Getting food from your own backyard can beat the supermarket any day, on
both taste and price. Think that’s too much work? You’d be surprised.

You don’t need to have a green thumb or a massive backyard to plant and tend to your own garden. user Paula Olson of Carrollton, Texas, began growing tomatoes in a windowsill container in 2000, after noticing store prices on her favorite produce jump. Now she has a backyard garden that also includes peppers, squash, Brussels sprouts and green beans, among other veggies. She’s spent $50 on garden supplies so far, and expects to get more than $250 worth of produce (based on last year’s yield). “It’s not like I’m getting rich off it,” she says. The real payoff shows up at the dinner table, hearing her kids ask for more vegetables. “Homegrown produce just tastes better.”

So what’s a novice gardener to grow? Like Olson, start by considering which fruits, vegetables and herbs account for a hefty portion of your grocery bill. Then look to those you pass up as too expensive, says Julie Parrish, the chief executive of Coupon Girls, whose sites include and

Many of those refrigerator-drawer staples — including tomatoes, lettuce, peas and carrots — are also among the easiest to grow. “They’re hearty; not tender [plants] that require special care,” says Rebecca Cohen, the president of Rebecca Plants, a firm that coaches novice gardeners. Most can even work in containers on a balcony or even a windowsill. All you need is a space where the plants can get six hours of sun and daily watering. Before you buy, check with your local garden center that your area has the right climate to grow a particular item.

To get the most produce for your buck, don’t put all your seeds in the ground at one time. Plant a row every week, Cohen says. That way, veggies ripen in stages, instead of leaving you with more strawberries than you can possibly eat one week and none the next.

Try these nine fruits, vegetables and herbs, which can yield bumper crops with very little effort. (What should Frugal Foodie grow on her balcony? She’s leaning toward blueberries, basil, lettuce and peas. Weigh in!)


Instead of paying $3 to $5 for a bunch of fresh basil at the supermarket, plant a $2 pack of seeds to harvest enough for year-round enjoyment. Instead of drying basil and other herbs after harvest, chop them and put them in an ice cube tray with a little water and freeze, says Maria Finn, the author of “A Little Piece of Earth: How to Grow Your Own Food in Small Spaces.” The perfectly portioned cubes can be popped in soup, stir-fry and other dishes to add flavor.


One blueberry plant can produce as much as 20 pounds of fruit during the summer, says Parrish, who planted a hedge of them in her yard. “This year we’re going to get an insane amount,” she says — likely more than 100 pounds. For immediate results, buy a bush that’s already a few years old and ready to start producing fruit. You’d pay about $15 for one in a five-gallon tub. Not bad, considering that even in peak season blueberries go for $2.50 per half-pint at the grocery store.

Green beans

“They’re almost like a weed,” Parrish says. “The more you pick, the more they seem to sprout.” Green beans are also easy to prepare. Cook three minutes in boiling water, then blanch for three in cold water and they’re ready to go to the table for dinner or the freezer for storage.
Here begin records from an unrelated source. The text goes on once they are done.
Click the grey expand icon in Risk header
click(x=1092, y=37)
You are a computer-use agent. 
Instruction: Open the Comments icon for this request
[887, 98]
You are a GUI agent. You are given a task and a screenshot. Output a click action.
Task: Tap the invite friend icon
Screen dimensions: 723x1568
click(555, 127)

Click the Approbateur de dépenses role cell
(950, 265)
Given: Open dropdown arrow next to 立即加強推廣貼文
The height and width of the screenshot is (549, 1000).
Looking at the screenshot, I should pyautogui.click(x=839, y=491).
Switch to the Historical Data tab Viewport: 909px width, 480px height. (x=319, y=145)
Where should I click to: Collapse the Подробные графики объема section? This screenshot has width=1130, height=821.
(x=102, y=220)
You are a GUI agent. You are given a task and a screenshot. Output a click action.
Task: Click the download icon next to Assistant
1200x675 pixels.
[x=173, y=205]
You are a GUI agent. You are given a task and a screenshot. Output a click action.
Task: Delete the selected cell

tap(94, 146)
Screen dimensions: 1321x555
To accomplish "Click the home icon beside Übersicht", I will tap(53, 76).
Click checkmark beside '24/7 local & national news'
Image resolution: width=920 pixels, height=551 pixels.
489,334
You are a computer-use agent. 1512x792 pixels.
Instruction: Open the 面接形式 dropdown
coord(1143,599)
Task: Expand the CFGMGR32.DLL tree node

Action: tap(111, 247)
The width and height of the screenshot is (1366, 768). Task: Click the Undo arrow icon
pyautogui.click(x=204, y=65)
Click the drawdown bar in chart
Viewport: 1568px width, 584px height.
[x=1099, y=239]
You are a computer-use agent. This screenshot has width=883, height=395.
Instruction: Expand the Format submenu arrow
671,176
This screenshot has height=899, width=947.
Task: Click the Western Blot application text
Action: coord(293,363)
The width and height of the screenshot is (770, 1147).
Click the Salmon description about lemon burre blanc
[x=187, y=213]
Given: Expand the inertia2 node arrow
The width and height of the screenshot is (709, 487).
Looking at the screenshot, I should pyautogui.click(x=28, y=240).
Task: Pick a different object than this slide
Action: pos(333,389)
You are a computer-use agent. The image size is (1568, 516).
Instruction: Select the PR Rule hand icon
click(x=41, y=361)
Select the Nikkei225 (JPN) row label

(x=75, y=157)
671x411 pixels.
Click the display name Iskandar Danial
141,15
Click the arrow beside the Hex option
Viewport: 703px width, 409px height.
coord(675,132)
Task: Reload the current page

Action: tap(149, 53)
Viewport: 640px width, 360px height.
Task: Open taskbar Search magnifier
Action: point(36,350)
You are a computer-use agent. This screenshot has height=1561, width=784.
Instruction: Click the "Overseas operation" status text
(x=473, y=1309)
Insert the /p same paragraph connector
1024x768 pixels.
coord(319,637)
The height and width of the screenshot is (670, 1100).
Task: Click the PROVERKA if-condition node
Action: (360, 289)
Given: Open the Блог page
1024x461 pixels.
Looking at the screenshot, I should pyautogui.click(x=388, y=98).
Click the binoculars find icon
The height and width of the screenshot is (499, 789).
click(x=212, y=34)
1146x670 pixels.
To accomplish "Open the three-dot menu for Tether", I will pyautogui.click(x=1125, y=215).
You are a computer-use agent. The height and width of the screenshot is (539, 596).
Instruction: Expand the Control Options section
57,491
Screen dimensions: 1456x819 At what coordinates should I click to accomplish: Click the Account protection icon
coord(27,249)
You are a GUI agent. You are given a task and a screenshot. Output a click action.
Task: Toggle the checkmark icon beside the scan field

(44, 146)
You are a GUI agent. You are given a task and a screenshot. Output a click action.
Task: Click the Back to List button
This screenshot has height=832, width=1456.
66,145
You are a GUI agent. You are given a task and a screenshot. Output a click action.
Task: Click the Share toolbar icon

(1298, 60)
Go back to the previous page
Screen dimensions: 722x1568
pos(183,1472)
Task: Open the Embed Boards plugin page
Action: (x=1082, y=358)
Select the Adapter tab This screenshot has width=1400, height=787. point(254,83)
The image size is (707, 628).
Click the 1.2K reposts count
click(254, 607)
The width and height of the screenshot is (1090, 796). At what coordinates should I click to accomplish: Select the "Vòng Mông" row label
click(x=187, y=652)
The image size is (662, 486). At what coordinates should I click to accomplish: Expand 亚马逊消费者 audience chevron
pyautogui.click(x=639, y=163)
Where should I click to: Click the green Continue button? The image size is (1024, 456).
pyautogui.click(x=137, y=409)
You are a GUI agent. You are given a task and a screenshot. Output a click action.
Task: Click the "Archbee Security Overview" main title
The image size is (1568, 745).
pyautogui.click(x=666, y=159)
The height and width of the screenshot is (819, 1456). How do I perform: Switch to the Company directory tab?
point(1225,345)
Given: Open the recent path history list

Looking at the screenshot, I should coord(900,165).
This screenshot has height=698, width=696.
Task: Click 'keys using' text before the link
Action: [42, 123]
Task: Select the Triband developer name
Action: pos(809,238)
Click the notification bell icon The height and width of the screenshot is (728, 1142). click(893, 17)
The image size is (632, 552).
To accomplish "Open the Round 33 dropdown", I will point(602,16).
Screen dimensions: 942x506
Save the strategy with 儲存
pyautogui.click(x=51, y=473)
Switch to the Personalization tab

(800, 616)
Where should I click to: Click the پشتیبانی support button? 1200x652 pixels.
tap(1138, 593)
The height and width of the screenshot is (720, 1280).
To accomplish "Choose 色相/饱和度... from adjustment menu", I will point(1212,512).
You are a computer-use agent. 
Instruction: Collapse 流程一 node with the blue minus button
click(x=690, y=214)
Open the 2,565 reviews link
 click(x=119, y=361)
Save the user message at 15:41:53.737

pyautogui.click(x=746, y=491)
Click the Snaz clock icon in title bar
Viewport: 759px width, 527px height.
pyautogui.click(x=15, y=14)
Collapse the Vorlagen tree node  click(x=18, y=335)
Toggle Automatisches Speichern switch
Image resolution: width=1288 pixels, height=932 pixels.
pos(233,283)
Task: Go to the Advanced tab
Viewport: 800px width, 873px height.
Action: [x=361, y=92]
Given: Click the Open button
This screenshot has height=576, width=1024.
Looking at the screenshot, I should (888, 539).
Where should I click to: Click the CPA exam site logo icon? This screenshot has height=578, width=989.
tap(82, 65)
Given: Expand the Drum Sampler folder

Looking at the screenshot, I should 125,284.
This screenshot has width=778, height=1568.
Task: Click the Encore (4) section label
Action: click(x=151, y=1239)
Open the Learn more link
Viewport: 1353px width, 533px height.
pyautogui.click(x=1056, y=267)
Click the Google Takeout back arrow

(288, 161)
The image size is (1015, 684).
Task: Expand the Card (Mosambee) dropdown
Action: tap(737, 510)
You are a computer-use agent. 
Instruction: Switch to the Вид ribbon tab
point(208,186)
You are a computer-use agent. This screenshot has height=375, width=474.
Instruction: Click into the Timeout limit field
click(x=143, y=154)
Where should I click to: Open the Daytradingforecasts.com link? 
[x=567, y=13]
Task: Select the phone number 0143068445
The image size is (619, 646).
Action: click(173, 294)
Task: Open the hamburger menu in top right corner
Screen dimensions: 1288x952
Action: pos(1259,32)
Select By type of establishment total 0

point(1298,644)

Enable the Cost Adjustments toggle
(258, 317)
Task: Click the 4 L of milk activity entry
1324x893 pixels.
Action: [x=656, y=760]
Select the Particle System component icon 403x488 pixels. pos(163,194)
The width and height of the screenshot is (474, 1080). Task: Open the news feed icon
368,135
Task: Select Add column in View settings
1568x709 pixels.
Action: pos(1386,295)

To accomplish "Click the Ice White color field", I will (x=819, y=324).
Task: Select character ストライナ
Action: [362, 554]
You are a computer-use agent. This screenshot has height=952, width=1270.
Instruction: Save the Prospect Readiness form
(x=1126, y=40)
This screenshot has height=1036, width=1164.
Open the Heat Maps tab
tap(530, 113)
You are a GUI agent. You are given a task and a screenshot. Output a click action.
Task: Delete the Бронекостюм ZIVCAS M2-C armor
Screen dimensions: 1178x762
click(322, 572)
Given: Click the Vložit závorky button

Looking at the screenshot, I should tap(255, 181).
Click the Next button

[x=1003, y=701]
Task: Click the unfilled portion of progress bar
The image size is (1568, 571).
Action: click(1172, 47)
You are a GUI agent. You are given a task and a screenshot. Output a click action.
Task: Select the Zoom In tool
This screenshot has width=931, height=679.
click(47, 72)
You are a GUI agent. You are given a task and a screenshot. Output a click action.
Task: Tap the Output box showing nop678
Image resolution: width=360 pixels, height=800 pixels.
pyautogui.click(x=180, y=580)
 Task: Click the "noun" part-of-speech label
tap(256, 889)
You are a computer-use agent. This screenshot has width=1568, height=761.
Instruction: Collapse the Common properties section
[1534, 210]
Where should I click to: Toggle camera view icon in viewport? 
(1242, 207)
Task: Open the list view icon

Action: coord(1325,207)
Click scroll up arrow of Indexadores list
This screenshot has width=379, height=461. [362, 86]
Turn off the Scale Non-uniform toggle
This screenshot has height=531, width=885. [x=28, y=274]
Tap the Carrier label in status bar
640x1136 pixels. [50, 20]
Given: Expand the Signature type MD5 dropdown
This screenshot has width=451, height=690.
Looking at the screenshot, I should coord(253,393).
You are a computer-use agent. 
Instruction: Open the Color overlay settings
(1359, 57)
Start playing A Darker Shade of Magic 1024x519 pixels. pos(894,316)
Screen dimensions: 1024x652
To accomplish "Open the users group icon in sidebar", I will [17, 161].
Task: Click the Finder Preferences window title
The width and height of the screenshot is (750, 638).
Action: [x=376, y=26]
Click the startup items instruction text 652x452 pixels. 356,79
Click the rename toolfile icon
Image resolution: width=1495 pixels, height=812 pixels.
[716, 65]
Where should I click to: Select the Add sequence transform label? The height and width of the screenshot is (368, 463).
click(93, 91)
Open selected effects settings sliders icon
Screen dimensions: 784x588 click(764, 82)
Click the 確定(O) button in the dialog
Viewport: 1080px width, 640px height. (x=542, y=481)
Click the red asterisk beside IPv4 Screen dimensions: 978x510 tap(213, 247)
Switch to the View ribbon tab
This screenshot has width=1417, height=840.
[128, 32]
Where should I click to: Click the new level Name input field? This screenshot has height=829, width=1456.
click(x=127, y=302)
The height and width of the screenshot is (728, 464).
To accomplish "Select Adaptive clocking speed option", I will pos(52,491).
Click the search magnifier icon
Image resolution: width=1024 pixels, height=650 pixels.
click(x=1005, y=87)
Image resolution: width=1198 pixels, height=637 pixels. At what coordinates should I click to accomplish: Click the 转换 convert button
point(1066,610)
“Peas don’t require a lot of worry,” Cohen says. “It’s a great way to get started.” Peas can be planted as early as April, when the temperature is still in the 40s and 50s. They grow easily — so easily in fact, you may want to invest in an inexpensive trellis to encourage them to grow up rather than out.


Most varieties of pepper do well grown in containers. They also produce a bountiful harvest. “I end up giving away lots of peppers,” Olson says. Go beyond bell peppers to try habañeros and other spicy varieties, which dry well for use over the winter.

Perennial herbs

Oregano, rosemary, thyme and sage are hardy perennials, meaning your one-time investment in seeds or a small plant can help you save for years. Just clip off what you need before you start cooking, Cohen says.

Salad greens

Lettuce likes cooler temperatures and thrives during the spring and fall. But it can last throughout the summer if planted in a shadier spot. Finn likes to plant several types of salad greens so she can mix something buttery (like lettuce), spicy (mustard greens) and bitter (arugula). “Don’t cut the whole head off to harvest,” she says. “Just peel off the outer leaves.”


“You’re not getting enough to make jams, but it’s enough to put a few in your cereal,” Finn says. That is, if you can wait long enough. (Frugal Foodie likes to eat them straight from the plant.)


Tomatoes can be tricky to grow from seed, so novice gardeners should start in May with seedlings, Cohen says. Use stakes for support, allowing the plants to save space by growing upward. Even windowsill gardeners can try tomatoes — cherry varieties grow especially well there.